Output exactly the lines spanning from the line containing "Screen dimensions: 907x451" to the last line of the entries, inclusive.

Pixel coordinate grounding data
•••
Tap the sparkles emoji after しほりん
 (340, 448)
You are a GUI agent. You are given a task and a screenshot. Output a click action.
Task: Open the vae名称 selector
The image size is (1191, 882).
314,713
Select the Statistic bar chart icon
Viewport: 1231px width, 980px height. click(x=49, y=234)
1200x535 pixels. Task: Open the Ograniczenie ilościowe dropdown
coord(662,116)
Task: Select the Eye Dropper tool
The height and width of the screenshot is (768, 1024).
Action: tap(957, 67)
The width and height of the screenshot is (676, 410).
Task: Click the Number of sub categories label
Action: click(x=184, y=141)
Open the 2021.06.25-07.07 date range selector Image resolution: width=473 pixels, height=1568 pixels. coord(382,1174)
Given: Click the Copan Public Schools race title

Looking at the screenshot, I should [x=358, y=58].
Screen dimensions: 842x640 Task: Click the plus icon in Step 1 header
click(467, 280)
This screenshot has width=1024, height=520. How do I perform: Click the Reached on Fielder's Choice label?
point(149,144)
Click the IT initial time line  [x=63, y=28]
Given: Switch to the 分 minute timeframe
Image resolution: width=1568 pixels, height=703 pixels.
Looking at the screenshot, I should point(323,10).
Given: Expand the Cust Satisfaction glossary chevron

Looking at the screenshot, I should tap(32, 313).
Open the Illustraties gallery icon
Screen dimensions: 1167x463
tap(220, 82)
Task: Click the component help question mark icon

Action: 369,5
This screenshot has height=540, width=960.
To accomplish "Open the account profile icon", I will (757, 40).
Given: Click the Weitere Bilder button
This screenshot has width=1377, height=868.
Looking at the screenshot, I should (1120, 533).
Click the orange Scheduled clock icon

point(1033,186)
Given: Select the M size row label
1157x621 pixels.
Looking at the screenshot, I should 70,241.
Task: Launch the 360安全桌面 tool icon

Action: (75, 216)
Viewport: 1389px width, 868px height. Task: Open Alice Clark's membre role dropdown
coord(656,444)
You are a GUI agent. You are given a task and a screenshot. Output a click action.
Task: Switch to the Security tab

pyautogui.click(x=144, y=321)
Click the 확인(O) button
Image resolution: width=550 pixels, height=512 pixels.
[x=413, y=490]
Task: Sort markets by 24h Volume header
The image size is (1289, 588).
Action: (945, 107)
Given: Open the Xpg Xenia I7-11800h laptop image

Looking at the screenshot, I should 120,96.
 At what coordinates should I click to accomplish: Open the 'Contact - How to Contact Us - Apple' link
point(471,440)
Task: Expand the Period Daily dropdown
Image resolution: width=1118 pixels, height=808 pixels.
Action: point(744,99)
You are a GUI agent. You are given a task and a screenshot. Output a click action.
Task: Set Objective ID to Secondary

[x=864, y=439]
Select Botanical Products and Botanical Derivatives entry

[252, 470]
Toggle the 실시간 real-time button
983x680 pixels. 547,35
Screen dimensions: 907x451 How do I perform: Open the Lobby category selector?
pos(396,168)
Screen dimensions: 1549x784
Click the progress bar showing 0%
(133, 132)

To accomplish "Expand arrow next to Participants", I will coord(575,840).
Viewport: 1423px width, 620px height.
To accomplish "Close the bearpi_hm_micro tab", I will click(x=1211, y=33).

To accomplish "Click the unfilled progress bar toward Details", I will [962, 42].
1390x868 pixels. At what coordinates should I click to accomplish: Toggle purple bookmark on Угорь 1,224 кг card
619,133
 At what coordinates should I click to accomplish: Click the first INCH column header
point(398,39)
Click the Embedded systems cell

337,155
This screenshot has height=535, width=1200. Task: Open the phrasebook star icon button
•••
* Answer to this problem
Screen dimensions: 907x451 How do I perform: Open the Lobby category selector?
pos(396,168)
Screen dimensions: 1549x784
Click the progress bar showing 0%
(133, 132)

To accomplish "Expand arrow next to Participants", I will coord(575,840).
Viewport: 1423px width, 620px height.
To accomplish "Close the bearpi_hm_micro tab", I will click(x=1211, y=33).

To accomplish "Click the unfilled progress bar toward Details", I will [962, 42].
1390x868 pixels. At what coordinates should I click to accomplish: Toggle purple bookmark on Угорь 1,224 кг card
619,133
 At what coordinates should I click to accomplish: Click the first INCH column header
point(398,39)
Click the Embedded systems cell

337,155
This screenshot has height=535, width=1200. Task: Open the phrasebook star icon button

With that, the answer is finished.